Having the Kibana server make a full-blown request back to itself will not work for installations configured to use the PKI authentication provider. More generally, it will fail anytime an instance is configured with server.ssl.clientAuthentication: required
Yeah, this was the major issue I had in mind. And I'm not sure injecting requests instead of performing full-blown requests would work around it, given I assume we would still need to fully run the authc workflow for such requests, right @legrego? Or could we virtually have a way to execute http requests "on behalf" of our users without being forced to use the same authc provider (like, something similar to the scoped ES client we're using for impersonation) ?
I think it depends on where/how the request is injected. If it's going through Hapi's request injection feature that you mentioned, then I expect it would fail for the same reason. Other injection techniques might be more successful, but that's beyond my expertise (@azasypkin?).
Sorry if it has been discussed already, but have we considered creating a short-lived API key on behalf of the user under the hood to interact with Kibana and Elasticsearch APIs while the user is interacting with the assistant? The key can be created lazily and disposed of automatically after some idle timeout or once it's expired (as a cleanup measure and because user privileges might change).
It has its own constraints, of course, but at least we won't need to worry about all possible authentication mechanisms and session management.
More generally, it will fail anytime an instance is configured with server.ssl.clientAuthentication: required
Yeah this can be problematic, and depends on the approach we pick. There is a high chance that "Hapi injection" bypasses this restriction, though. We need to double check.
Sorry if it has been discussed already, but have we considered creating a short-lived API key on behalf of the user
cc @dgieselaar
@pgayvallet Maybe I'm misunderstanding, but that is solving a different issue than what is being discussed here no?

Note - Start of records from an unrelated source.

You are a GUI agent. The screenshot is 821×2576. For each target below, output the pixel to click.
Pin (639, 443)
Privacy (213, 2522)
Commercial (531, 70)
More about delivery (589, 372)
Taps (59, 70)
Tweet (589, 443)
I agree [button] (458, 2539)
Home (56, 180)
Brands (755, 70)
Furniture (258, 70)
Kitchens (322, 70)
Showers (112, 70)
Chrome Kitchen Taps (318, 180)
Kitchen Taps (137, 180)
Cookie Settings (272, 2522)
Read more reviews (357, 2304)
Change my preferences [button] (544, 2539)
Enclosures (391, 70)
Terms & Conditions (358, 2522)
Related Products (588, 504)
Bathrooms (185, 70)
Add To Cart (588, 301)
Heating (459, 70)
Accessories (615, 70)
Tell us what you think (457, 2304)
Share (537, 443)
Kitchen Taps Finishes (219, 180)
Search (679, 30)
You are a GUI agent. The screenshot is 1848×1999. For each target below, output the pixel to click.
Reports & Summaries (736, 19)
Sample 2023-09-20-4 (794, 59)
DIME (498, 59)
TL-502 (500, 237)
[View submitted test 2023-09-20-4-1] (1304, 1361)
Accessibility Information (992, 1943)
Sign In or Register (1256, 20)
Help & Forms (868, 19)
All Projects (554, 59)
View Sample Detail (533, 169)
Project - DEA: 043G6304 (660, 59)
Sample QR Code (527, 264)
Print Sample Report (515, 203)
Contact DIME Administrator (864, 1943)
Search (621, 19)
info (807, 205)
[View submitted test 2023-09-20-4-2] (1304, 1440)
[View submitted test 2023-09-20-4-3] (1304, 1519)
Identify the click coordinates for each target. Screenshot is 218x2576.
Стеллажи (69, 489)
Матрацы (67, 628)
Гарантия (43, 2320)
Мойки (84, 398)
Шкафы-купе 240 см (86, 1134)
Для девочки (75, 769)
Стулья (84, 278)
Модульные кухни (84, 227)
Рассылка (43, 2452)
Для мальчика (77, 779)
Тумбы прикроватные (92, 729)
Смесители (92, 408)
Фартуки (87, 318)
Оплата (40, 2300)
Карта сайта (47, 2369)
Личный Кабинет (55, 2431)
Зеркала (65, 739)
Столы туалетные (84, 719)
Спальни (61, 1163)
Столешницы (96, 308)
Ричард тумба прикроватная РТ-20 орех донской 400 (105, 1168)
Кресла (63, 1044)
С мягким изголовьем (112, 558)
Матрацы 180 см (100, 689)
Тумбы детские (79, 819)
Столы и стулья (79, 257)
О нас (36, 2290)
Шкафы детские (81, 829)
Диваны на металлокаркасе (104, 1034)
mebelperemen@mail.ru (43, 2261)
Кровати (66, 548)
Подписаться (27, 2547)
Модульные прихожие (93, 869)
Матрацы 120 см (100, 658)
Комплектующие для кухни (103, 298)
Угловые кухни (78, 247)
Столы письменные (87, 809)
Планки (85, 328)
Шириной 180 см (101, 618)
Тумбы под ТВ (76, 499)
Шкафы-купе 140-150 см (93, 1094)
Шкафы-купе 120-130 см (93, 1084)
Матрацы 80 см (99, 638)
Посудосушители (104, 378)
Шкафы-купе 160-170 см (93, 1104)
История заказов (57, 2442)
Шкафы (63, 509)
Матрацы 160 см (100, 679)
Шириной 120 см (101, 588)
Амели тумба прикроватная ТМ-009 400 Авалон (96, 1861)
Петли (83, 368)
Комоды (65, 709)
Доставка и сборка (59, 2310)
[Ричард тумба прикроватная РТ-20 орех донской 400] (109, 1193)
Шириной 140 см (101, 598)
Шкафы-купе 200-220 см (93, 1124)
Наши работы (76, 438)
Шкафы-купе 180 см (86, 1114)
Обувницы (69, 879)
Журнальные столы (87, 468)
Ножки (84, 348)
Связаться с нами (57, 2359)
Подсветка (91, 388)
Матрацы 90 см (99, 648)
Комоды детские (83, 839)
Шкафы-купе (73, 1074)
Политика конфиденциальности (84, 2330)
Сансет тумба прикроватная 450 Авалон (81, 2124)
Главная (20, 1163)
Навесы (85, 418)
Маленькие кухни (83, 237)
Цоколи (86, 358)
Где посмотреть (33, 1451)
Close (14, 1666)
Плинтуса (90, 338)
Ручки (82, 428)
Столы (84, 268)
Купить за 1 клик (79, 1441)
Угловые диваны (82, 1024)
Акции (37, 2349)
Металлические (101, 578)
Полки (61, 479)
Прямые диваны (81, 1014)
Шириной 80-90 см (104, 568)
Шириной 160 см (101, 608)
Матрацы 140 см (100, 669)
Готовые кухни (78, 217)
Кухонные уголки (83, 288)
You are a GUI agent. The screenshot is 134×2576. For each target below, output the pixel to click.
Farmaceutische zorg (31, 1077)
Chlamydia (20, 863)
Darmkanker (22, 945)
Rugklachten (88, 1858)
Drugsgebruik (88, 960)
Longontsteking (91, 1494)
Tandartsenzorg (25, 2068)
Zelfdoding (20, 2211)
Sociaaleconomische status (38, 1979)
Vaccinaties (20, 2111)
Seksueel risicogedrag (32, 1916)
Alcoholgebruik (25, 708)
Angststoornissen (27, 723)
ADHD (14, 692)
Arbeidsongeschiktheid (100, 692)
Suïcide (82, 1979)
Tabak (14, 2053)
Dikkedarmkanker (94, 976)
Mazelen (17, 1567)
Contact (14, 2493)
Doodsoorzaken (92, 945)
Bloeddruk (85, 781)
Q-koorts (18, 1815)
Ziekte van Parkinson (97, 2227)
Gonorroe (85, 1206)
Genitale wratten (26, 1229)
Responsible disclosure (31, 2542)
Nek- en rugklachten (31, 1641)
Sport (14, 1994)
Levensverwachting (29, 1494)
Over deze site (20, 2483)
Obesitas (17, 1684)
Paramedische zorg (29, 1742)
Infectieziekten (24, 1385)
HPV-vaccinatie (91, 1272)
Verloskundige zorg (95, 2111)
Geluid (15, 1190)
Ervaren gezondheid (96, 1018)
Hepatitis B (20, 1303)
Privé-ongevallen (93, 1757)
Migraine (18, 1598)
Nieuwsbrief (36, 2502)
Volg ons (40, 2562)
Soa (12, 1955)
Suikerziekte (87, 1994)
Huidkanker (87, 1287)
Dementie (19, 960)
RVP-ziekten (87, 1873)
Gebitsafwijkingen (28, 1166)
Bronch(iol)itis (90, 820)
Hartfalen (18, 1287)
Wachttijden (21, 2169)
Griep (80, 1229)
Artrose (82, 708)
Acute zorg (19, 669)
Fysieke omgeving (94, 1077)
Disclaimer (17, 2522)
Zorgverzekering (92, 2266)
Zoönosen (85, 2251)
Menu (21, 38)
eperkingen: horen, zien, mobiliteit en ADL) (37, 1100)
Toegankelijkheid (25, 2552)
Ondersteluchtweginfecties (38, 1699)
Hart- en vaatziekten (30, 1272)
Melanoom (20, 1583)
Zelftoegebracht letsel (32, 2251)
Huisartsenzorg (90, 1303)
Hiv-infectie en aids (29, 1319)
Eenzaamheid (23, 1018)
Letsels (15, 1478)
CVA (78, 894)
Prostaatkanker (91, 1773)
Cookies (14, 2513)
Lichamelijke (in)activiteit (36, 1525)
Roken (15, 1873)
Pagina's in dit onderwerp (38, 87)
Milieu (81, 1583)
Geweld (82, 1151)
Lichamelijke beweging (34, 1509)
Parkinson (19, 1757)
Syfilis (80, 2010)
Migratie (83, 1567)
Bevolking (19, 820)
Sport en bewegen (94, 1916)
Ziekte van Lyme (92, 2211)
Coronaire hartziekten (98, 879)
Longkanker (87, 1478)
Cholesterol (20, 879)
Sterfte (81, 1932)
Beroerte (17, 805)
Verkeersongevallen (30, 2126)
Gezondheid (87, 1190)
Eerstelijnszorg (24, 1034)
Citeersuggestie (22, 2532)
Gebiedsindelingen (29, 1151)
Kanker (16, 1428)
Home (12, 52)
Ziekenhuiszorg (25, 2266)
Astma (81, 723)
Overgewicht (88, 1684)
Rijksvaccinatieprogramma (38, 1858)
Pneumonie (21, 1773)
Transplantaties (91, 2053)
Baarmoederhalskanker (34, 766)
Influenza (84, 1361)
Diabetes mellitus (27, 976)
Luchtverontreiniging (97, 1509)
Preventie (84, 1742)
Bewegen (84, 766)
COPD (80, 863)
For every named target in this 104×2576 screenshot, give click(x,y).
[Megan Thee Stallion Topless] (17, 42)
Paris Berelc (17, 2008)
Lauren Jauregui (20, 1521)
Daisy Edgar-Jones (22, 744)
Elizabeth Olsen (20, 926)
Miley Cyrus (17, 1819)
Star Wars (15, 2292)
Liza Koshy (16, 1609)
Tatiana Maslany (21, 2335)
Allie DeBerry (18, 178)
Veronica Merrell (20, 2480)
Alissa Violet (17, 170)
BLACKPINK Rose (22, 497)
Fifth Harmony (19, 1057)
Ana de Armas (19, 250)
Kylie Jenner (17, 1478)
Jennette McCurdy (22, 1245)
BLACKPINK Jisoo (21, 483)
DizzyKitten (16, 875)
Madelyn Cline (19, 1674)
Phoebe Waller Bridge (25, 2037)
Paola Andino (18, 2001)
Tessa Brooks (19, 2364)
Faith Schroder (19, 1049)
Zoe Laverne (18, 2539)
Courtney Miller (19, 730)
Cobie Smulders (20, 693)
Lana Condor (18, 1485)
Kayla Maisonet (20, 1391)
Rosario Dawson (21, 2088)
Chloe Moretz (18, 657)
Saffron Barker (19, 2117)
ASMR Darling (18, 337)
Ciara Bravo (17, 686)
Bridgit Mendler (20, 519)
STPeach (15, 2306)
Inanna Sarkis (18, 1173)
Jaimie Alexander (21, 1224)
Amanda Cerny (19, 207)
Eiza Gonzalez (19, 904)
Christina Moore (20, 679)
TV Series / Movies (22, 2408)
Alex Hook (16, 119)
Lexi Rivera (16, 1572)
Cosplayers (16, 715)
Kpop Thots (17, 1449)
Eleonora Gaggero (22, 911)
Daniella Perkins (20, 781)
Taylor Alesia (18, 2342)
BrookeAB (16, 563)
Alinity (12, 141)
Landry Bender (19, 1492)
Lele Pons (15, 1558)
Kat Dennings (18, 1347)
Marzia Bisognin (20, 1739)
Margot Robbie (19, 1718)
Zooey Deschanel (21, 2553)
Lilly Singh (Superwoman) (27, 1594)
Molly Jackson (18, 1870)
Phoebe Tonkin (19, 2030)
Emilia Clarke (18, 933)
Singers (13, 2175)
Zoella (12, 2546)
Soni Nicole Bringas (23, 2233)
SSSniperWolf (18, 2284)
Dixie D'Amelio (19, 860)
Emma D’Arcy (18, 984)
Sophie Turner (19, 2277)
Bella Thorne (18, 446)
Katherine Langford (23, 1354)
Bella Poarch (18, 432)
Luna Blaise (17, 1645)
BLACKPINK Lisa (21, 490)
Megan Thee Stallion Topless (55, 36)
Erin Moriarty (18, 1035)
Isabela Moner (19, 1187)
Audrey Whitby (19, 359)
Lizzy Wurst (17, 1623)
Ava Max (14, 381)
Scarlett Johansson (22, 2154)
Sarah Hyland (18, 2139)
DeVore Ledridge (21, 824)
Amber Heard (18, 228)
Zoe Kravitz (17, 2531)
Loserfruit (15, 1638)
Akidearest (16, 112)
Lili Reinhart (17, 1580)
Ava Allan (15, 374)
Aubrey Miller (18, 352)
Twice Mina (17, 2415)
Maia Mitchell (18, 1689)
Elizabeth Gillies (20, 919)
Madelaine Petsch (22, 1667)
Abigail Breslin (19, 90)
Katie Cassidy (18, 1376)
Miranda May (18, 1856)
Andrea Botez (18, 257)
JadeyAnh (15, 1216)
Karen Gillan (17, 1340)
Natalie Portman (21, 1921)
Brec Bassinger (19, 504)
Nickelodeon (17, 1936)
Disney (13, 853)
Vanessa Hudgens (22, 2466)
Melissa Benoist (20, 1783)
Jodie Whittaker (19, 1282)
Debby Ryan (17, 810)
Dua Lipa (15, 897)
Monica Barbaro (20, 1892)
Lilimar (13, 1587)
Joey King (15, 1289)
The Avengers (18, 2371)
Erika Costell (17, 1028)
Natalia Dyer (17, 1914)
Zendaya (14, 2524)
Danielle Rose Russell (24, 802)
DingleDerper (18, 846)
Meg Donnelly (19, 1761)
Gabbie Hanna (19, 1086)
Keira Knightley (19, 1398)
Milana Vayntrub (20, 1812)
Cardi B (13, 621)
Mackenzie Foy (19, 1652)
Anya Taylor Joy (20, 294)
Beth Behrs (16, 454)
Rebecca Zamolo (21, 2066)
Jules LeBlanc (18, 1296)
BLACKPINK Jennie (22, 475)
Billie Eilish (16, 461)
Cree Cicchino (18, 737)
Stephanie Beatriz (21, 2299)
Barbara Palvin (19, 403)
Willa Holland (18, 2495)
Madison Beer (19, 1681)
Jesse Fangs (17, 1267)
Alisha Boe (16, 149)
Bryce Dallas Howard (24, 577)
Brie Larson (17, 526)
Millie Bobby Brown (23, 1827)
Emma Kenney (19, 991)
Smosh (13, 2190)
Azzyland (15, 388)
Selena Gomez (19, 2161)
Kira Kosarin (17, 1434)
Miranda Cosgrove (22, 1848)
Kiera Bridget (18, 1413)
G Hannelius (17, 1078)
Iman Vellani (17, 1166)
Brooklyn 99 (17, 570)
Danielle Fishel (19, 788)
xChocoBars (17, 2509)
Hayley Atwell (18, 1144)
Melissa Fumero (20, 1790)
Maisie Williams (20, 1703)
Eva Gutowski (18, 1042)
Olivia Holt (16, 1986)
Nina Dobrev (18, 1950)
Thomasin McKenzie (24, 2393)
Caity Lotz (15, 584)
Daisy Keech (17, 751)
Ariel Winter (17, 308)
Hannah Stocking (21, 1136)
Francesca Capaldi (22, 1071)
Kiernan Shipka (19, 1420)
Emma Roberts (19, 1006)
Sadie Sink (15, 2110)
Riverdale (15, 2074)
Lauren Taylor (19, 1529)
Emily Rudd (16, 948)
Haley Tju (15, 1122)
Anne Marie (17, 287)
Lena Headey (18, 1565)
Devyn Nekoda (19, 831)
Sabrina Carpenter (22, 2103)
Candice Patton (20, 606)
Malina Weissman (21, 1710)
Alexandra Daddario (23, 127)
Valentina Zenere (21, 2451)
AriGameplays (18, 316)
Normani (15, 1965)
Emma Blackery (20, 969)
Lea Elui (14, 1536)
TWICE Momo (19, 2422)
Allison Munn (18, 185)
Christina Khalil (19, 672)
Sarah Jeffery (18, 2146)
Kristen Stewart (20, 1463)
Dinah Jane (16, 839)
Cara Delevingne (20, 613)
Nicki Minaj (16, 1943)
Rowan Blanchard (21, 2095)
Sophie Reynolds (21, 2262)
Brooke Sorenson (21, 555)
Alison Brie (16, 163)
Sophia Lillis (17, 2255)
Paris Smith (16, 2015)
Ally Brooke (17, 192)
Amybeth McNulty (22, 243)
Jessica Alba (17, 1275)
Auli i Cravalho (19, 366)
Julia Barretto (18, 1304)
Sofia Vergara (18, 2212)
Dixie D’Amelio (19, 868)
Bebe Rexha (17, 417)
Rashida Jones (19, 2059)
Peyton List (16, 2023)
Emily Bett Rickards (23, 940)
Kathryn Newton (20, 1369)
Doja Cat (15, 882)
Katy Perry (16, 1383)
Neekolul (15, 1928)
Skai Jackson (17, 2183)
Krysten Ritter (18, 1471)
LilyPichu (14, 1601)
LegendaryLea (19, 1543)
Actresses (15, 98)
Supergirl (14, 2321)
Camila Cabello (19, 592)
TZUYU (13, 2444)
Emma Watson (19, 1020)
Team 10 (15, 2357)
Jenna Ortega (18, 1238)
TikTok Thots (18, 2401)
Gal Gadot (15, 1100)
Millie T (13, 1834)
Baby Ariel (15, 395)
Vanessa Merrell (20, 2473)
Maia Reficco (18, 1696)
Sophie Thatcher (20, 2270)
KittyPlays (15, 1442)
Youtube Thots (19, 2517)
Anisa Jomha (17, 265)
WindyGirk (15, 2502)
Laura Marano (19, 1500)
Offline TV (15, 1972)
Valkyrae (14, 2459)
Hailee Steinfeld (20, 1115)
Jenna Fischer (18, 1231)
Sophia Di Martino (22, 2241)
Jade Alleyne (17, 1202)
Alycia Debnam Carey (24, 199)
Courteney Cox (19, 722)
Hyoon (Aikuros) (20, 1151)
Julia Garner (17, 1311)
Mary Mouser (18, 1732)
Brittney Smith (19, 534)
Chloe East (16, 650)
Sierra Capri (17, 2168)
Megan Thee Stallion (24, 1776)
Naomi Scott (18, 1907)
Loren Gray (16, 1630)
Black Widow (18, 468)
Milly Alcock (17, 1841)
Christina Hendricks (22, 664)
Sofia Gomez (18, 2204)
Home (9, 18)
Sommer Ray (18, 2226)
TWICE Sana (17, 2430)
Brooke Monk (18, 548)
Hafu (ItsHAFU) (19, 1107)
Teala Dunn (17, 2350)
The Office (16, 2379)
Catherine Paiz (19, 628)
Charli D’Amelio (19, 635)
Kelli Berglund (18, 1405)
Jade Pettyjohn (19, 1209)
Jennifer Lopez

@pgayvallet Maybe I'm misunderstanding, but that is solving a different issue than what is being discussed here no?
Well, I see two distinct yet closely connected issues here, both revolving around calling Kibana APIs from the route handler:
It seems we have a couple of options for the former one, while the question/suggestion about API keys is aimed at addressing the latter.
Describe the feature:
As a Kibana developer, I want to call other Kibana endpoints from my route handler, without having to worry about TLS, cookies, redirects, base paths, spaces and whatnot.
Describe a specific use case for the feature:
The Observability AI Assistant allows users to use natural language to interact with the Elastic Platform. For instance, users can ask the Assistant to create an index for them, or what the cluster status is. The Assistant will then send what we call a function request (a function name and a payload) back to the platform, which is then executed on behalf of the user. In this case, the assistant would ask for the
elasticsearch
function to be executed, with the payload{ "method: "GET", pathname: "_cluster/health" }
.Similarly, we also have a
kibana
function, which interacts with Kibana APIs. This for instance allows the user to create an SLO using natural language. This is currently implemented in a hacky way, which is executing a request server-side that takes some of the request properties. For various reasons (security, performance, reliability), this is not something we want to support long-term, so we would need an alternative solution.